Thread

  1. Re: Fwd: [PATCH] Add zstd compression for TOAST using extended header format

    Michael Paquier <michael@paquier.xyz> — 2025-12-29T23:45:47Z

    On Mon, Dec 29, 2025 at 02:45:27PM +0100, Dharin Shah wrote:
    > The goal is to centralize “how do we interpret an external datum?” so that
    > detoast code paths don’t have to reason directly about va_extinfo encoding
    > vs payload layout details. This is intended as groundwork for a follow-up
    > patch adding a new vartag-based method (e.g., zstd) without scattering
    > special cases in detoast paths.
    
    +static bool
    +decode_external_toast_pointer(const struct varlena *attr,
    +						   DecodedExternalToast *decoded)
    [...]
    +typedef enum ToastDecompressMethod
    +{
    +	TOAST_DECOMP_NONE = 0,
    +	TOAST_DECOMP_PGLZ = 1,
    +	TOAST_DECOMP_LZ4 = 2
    +} ToastDecompressMethod;
    +
    +typedef struct DecodedExternalToast
    +{
    +	Oid			toastrelid;
    +	Oid			valueid;
    +	uint32		rawsize;		/* Decompressed size; for future methods without tcinfo */
    +	uint32		extsize;		/* On-disk payload size */
    +	ToastDecompressMethod method;
    +	uint8		flags;
    +} DecodedExternalToast;
    
    Yeah, honestly this is a layer I have been thinking about as well as
    one option, but contrary to you I have been focusing on putting that
    into varatt.h, with the exception of the value being an Oid8.  I think
    that you have an interesting point in focusing your implementation to
    be stored in the detoast part, though.  I'd need to spend a bit more
    time to see the result this would lead at with the larger 8-byte issue
    in mind, but this is something that would come at no real cost as it
    has no function pointer redirection compared to what I was first
    envisioning on the other thread.  That's especially true if it makes
    the CompressionId business easier to mold around when adding a new
    vartag.
    
    > Why HAS_TCINFO?
    > - Previously, “is compressed?” was used as a proxy for whether the external
    > payload begins with tcinfo.

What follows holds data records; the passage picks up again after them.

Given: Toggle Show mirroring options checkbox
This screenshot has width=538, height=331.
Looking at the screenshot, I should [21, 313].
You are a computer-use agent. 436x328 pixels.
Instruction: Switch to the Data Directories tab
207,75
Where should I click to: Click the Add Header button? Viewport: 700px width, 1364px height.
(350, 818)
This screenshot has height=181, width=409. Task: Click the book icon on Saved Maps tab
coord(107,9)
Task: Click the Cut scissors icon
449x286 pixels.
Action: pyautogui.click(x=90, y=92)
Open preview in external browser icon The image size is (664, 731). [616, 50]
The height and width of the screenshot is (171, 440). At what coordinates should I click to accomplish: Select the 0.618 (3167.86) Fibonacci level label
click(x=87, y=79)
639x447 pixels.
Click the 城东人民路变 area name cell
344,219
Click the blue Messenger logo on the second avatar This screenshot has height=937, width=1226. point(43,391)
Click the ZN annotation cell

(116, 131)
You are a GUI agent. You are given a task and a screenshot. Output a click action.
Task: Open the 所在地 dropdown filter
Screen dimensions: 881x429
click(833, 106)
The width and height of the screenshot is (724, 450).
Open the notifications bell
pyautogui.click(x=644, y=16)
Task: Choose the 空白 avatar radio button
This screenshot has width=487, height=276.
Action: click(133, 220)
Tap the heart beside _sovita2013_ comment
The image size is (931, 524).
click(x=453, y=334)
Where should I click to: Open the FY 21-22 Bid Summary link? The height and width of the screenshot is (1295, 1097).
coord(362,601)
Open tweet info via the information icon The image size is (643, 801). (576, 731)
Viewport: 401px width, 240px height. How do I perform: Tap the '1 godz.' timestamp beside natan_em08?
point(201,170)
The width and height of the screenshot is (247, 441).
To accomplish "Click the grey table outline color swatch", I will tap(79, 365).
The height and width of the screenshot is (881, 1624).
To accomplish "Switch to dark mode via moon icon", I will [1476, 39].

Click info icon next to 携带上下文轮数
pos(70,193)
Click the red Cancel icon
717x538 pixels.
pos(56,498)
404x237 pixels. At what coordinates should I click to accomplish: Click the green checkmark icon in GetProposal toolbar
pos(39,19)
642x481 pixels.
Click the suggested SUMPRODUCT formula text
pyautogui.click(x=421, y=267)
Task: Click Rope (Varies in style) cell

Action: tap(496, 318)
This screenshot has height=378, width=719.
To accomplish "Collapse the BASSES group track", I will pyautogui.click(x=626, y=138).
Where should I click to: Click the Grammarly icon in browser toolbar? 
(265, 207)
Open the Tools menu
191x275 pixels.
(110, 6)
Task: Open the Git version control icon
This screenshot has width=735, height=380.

This patch makes that explicit: HAS_TCINFO
    > captures payload layout, which is distinct from whether the value is
    > compressed. This separation is needed for future methods that may store
    > external compressed payloads without tcinfo.
    
    It is possible to model the on-memory data as we want.  This
    suggestion would be OK with some flags.
    --
    Michael